* **Data for review**:

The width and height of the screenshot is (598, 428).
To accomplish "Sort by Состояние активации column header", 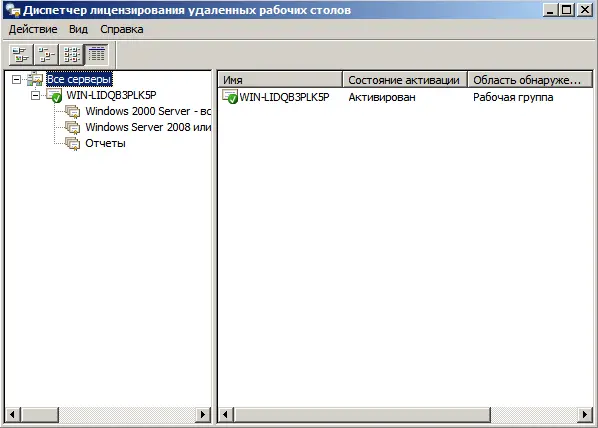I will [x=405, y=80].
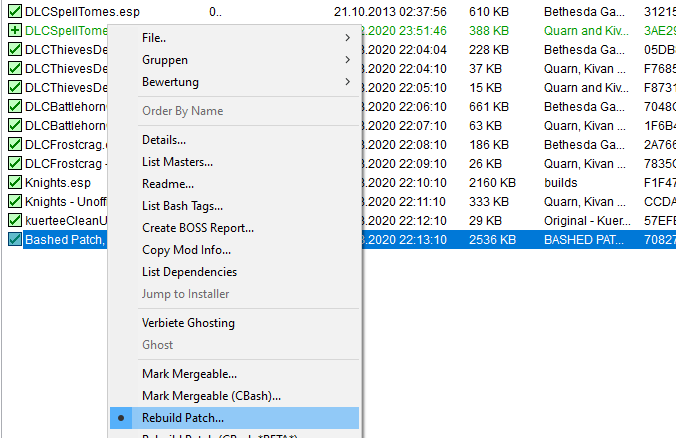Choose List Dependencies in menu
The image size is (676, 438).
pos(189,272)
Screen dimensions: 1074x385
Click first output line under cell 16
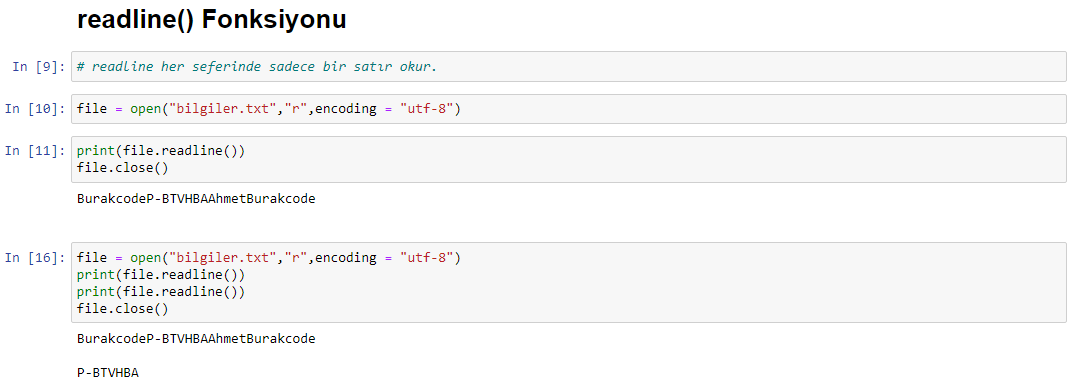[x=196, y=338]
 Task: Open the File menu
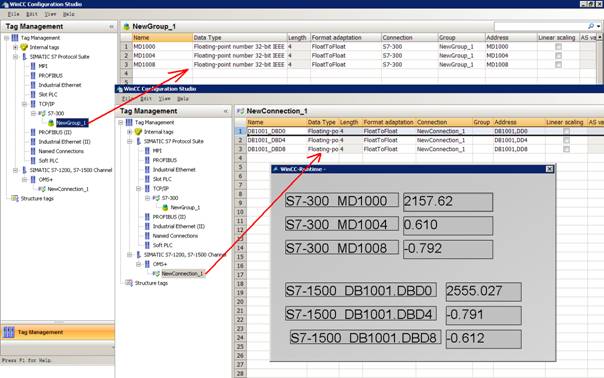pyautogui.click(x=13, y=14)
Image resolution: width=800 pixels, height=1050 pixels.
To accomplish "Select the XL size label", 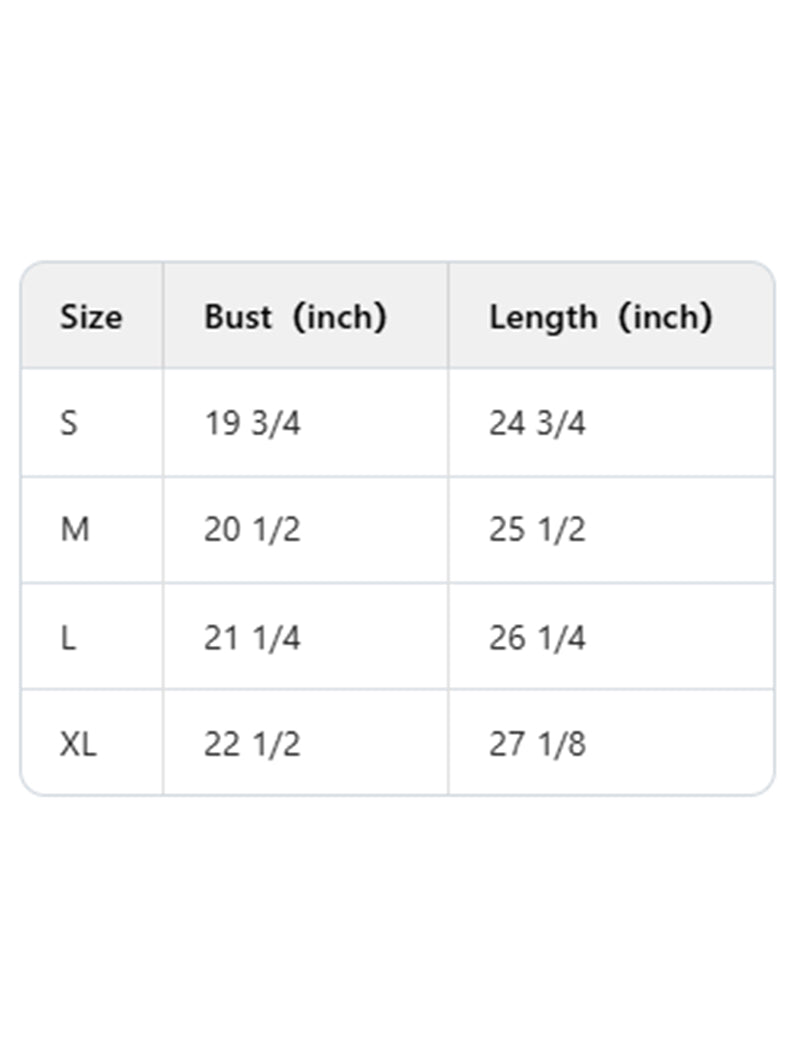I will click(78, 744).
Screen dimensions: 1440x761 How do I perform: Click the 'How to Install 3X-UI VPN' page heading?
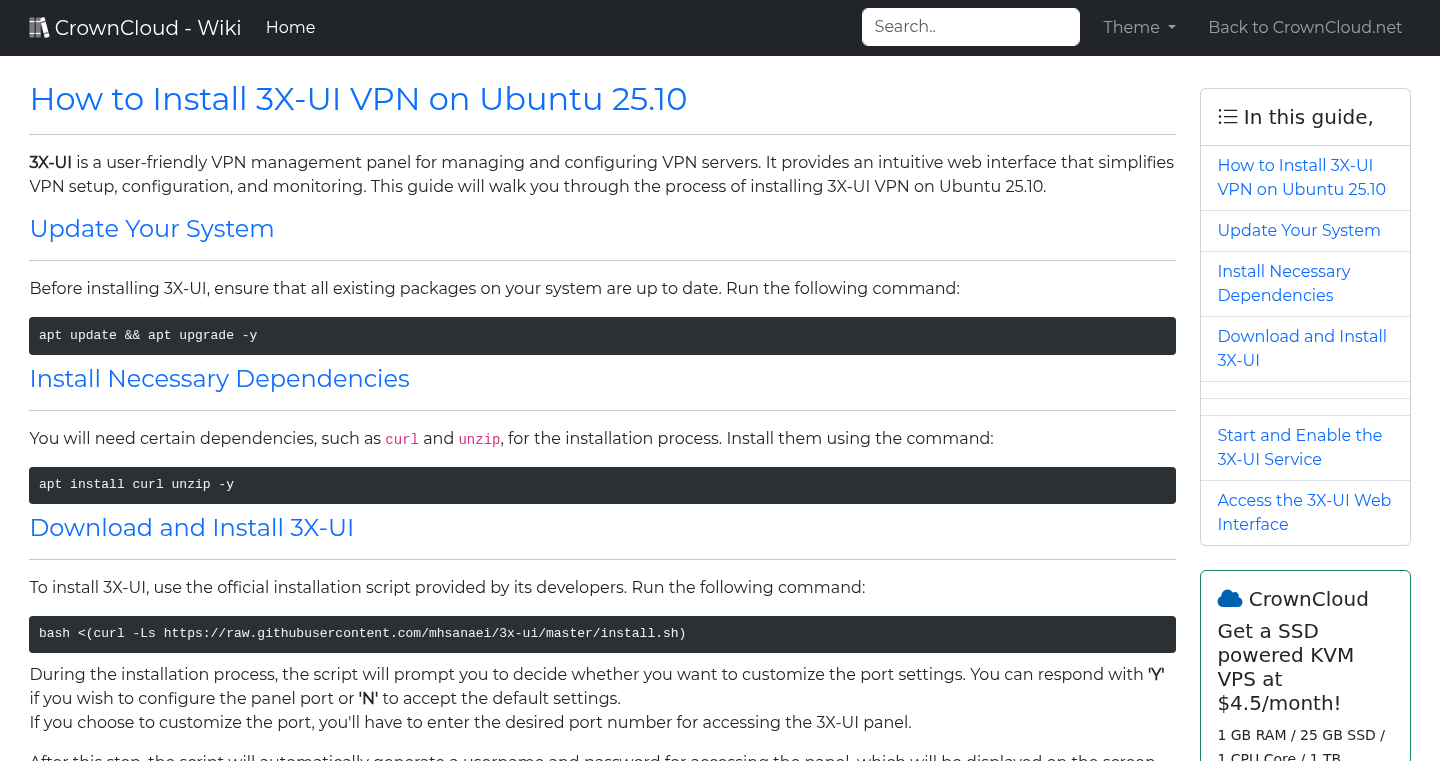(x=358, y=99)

* **What you are asked to do**:
Every line above that holds the string "width" should be copied out.

* **Solution**:
The width and height of the screenshot is (598, 428).
Image resolution: width=800 pixels, height=1050 pixels.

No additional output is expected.